_Problem statement_
The answer should consist of all the records, written out word for word.

_Exercise data_
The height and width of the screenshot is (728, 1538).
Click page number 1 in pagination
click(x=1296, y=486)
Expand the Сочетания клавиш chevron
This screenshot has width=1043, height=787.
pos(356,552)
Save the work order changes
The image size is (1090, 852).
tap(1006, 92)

_Exercise solution_
The height and width of the screenshot is (728, 1538).
Click page number 1 in pagination
click(x=1296, y=486)
Expand the Сочетания клавиш chevron
This screenshot has width=1043, height=787.
pos(356,552)
Save the work order changes
The image size is (1090, 852).
tap(1006, 92)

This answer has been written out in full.